··· GIVEN INFORMATION

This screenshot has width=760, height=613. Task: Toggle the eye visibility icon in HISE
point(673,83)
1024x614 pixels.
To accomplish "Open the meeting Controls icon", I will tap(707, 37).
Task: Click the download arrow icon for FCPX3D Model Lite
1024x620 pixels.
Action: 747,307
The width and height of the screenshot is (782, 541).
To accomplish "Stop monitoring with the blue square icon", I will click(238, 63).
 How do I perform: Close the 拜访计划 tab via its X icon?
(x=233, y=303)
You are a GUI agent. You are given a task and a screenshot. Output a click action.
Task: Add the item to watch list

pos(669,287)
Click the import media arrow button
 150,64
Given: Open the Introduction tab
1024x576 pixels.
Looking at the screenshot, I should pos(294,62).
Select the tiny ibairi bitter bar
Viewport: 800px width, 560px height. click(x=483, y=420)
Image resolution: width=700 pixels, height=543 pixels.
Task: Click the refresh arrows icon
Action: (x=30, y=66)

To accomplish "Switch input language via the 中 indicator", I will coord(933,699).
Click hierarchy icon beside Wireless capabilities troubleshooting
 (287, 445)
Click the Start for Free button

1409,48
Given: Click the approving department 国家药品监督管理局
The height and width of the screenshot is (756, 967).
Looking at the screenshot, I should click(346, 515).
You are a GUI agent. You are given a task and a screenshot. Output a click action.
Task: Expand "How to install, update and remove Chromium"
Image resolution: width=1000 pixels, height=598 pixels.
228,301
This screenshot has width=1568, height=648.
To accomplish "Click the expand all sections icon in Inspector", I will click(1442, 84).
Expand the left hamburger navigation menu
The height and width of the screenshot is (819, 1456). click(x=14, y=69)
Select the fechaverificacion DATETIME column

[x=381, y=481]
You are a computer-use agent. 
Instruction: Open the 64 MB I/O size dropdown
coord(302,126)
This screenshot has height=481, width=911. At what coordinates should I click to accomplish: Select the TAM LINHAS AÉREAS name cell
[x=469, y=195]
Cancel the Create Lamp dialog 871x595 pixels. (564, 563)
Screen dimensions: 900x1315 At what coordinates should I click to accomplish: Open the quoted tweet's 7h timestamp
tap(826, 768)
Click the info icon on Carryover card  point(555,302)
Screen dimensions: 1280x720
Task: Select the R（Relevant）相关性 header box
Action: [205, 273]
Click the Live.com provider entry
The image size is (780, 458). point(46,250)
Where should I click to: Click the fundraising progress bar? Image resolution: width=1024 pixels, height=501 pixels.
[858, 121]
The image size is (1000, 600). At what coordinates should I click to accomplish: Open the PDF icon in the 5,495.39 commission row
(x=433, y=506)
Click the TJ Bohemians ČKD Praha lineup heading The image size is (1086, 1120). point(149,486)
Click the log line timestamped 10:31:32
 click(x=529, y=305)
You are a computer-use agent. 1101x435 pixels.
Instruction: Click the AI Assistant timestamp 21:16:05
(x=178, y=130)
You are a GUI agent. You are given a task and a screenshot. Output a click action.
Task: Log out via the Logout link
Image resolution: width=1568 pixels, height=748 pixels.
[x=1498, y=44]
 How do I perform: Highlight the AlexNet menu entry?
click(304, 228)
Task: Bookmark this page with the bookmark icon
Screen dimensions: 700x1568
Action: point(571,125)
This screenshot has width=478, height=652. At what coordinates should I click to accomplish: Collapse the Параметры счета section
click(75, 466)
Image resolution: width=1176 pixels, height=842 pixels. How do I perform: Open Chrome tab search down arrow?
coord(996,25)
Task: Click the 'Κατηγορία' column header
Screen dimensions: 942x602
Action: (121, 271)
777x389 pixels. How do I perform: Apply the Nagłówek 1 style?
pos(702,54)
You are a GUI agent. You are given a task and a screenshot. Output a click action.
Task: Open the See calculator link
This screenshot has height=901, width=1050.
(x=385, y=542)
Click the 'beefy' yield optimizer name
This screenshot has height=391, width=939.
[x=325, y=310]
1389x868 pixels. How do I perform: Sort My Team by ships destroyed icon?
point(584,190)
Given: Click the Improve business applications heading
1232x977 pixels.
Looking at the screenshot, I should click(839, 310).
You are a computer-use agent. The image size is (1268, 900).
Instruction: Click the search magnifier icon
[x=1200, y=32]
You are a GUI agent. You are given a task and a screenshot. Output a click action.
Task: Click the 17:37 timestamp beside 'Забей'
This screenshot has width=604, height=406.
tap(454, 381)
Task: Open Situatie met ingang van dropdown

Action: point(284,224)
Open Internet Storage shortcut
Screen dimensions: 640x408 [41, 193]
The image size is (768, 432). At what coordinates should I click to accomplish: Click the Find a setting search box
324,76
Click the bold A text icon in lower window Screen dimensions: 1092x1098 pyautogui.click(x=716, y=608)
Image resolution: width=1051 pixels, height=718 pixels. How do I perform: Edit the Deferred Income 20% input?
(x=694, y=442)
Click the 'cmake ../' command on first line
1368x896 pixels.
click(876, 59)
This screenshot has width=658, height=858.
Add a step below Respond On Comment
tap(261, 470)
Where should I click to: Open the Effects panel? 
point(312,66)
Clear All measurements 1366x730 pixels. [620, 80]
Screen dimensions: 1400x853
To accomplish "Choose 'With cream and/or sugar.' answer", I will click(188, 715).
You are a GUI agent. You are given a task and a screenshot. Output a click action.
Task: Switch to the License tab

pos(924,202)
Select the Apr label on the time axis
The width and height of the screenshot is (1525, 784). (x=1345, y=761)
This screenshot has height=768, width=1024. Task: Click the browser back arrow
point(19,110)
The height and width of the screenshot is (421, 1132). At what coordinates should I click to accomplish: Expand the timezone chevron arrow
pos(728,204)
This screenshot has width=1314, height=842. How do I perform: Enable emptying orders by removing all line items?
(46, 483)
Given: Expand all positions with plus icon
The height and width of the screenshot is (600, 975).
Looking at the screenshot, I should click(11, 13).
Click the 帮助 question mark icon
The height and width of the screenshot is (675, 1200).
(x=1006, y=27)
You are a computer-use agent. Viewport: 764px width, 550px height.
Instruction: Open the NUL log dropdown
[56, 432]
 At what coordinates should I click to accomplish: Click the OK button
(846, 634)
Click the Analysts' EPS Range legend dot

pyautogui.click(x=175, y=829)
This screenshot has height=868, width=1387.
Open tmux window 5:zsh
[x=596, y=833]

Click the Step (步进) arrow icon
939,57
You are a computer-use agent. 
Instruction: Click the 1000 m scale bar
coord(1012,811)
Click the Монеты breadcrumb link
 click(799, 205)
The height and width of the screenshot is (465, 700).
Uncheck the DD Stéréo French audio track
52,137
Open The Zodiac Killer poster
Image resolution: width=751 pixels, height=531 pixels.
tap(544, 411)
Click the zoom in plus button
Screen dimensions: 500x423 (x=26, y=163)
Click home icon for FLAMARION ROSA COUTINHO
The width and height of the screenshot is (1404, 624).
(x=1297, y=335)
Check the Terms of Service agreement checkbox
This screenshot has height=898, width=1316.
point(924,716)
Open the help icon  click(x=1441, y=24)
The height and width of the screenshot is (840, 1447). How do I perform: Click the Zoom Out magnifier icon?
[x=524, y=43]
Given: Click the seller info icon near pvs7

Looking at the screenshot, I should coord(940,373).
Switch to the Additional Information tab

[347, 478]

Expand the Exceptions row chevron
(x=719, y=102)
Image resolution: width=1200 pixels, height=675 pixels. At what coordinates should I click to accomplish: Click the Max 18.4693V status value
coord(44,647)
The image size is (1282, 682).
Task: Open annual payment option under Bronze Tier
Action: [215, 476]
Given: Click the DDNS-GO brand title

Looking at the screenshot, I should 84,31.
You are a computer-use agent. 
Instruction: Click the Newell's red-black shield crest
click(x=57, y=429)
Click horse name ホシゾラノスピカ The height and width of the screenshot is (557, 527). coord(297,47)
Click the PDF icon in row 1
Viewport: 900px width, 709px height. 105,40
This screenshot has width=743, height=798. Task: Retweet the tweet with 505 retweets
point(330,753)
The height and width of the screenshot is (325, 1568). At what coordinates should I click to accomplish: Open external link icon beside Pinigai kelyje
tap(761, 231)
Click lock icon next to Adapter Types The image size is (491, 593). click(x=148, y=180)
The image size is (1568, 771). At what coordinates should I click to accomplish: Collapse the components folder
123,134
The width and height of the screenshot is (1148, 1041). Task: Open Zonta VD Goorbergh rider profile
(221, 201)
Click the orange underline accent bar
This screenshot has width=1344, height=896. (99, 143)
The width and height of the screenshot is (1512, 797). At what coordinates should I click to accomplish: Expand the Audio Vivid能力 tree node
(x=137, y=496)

······

AIM: Copy out the material from its start through the line that contains "(x=233, y=303)", keeping every line as it stands.

FINAL RESULT:
This screenshot has width=760, height=613. Task: Toggle the eye visibility icon in HISE
point(673,83)
1024x614 pixels.
To accomplish "Open the meeting Controls icon", I will tap(707, 37).
Task: Click the download arrow icon for FCPX3D Model Lite
1024x620 pixels.
Action: 747,307
The width and height of the screenshot is (782, 541).
To accomplish "Stop monitoring with the blue square icon", I will click(238, 63).
 How do I perform: Close the 拜访计划 tab via its X icon?
(x=233, y=303)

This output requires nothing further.